中華料理店内の壁に<人生、時間はあまりないのだから悠々と生きろ>という四字熟語なのだろうか、『余裕年年』という毛筆の額が掛かっており、 窓越しの坪庭には、庭一面の池に9匹の鯉が悠々と泳いでいた。
旅をしていると、思いがけない人生訓に出会って、おのれを省みることがしばしばである。
昼食後、インターネット・カフェーから、留守宅に現在地と、スケジュールの修正や健康状態を送信するとともに、旅日記に書きなぐったペン画に色を塗ってみた。いや、色をぬって形や姿を浮き立たせてみた。
ナスカ地上絵の天空からのメモリースケッチ➂④
宿泊先ゲストハウス<Posada Guadalupe>のエントランスで
ゲストハウスのパティオ・中庭に真赤な花を咲かせている樹にぶら下がる餌箱に、群がり来るカラフルな熱帯鳥を見ながら、うつらうつらと舟をこぐ様は、平和そのものである。
あまりの暑さに、水シャワーを浴び、椅子にもたれ、流れゆく雲を見つめているここがナスカの地であることに、贅沢を満喫している自分がいるのである。

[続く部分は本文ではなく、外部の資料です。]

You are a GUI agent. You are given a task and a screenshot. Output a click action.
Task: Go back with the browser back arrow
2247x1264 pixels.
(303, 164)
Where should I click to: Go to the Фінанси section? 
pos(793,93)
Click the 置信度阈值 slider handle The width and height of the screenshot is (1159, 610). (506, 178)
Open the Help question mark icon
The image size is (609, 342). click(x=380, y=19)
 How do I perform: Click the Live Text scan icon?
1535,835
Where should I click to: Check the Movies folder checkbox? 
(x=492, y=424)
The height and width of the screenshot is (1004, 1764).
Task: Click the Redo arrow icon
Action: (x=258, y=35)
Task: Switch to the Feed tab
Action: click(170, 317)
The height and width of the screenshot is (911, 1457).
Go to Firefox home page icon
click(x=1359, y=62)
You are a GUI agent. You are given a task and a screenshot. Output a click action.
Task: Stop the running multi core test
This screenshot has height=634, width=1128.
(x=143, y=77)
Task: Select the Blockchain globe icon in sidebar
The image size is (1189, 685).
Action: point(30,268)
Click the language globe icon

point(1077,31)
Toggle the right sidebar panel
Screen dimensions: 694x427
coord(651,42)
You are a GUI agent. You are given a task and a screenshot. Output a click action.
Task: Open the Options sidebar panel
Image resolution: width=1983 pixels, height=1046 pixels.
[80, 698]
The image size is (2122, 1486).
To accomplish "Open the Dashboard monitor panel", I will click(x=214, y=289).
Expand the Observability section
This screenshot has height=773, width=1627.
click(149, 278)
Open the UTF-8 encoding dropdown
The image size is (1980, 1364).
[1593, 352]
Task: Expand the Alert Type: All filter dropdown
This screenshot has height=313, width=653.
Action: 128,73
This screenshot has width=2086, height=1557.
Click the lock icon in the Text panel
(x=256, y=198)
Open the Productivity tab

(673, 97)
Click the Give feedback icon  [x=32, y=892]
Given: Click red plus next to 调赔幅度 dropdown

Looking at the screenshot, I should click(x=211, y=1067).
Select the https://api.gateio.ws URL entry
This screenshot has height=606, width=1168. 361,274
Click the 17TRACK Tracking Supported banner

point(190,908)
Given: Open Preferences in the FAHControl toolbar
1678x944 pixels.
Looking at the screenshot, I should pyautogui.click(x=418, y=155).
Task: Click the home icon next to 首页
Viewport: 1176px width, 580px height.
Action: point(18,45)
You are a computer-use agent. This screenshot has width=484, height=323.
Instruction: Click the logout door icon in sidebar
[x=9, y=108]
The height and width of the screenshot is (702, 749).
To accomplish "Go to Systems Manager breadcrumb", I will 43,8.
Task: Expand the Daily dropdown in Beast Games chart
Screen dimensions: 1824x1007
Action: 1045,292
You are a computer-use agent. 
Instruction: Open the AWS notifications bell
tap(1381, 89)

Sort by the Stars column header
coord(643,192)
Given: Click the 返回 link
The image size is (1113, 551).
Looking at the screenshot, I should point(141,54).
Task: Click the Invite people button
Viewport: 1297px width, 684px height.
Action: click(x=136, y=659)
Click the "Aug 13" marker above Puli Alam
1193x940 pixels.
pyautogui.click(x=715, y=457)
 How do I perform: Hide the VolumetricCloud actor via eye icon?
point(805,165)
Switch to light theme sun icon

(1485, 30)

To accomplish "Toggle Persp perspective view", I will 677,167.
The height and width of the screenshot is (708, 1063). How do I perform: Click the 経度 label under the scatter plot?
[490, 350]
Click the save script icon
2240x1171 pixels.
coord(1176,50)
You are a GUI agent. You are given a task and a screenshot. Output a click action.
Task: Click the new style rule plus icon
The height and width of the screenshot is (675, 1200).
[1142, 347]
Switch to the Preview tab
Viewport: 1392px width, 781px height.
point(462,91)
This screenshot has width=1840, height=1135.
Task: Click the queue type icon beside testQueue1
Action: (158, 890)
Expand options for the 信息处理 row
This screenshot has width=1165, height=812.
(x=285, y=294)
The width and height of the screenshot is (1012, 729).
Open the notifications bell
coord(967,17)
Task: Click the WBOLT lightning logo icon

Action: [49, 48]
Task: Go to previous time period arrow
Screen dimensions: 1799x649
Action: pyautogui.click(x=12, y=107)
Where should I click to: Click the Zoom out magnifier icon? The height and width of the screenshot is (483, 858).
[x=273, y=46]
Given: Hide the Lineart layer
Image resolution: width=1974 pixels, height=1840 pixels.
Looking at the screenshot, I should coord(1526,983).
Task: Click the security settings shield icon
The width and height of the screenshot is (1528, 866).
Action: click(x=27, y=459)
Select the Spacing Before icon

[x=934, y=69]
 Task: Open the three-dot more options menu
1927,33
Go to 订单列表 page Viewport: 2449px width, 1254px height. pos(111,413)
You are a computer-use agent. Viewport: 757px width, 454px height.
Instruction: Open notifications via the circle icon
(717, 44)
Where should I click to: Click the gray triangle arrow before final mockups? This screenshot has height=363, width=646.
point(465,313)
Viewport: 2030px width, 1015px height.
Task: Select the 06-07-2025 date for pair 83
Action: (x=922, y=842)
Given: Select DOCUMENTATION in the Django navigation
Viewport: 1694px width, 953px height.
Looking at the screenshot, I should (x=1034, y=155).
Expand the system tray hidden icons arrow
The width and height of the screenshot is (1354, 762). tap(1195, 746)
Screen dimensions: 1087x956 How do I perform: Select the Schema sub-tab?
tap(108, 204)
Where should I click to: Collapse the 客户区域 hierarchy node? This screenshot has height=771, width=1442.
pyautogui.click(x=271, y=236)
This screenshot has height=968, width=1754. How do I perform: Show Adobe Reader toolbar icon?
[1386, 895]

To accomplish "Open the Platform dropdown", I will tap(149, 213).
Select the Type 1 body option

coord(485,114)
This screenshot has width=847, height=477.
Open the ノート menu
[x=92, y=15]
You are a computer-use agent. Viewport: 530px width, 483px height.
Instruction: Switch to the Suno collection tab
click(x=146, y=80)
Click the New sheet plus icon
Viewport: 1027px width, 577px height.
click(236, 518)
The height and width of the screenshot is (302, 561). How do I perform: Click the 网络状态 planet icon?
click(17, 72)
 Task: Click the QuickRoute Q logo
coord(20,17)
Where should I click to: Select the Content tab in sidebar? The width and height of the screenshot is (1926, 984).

いつしかナスカの地上絵であるコンドルにまたがってアンデスの山々を飛翔する自分を夢の中に見ていた。
リマから一緒だったシカゴ男 ピーター氏とは、このナスカ滞在の2日間行動を共にした。
彼は独身で、シカゴで3人の友人とアパートメントの1部屋をシェアーして、それぞれに助け合って生活しているということである。
仕事は、その都度行い、お金がたまると世界を旅してまわっているという。
彼を見るに、協調性はあるが、拘束されたり束縛されるのを嫌い、ビールとオートバイに目が無いようで、嫌みの無い青年である。
ただ、44歳まで独身であるという彼とのゲストハウスでの同室は、やんわりとお断りしたものだ。
ナスカの八百屋
セスナ機でのナスカ地上絵を堪能したあと、中華料理で栄養補給、夜ナスカ発の夜行バスでクスコに向かうことにしている。
🚐移動 <ナスカ 1/24 11:00pm ➔ クスコ1/25 11:30am>
夜行デラックス・バス 標高差3400m 所要10時間 44US$
▼1/24 夜行バス 車中泊
夜8時にナスカを出発する夜行バスは、3400mの高度差を、10時間かけてアンデス山脈を駈け上り、翌朝インカ帝国の首都であったクスコに到着する。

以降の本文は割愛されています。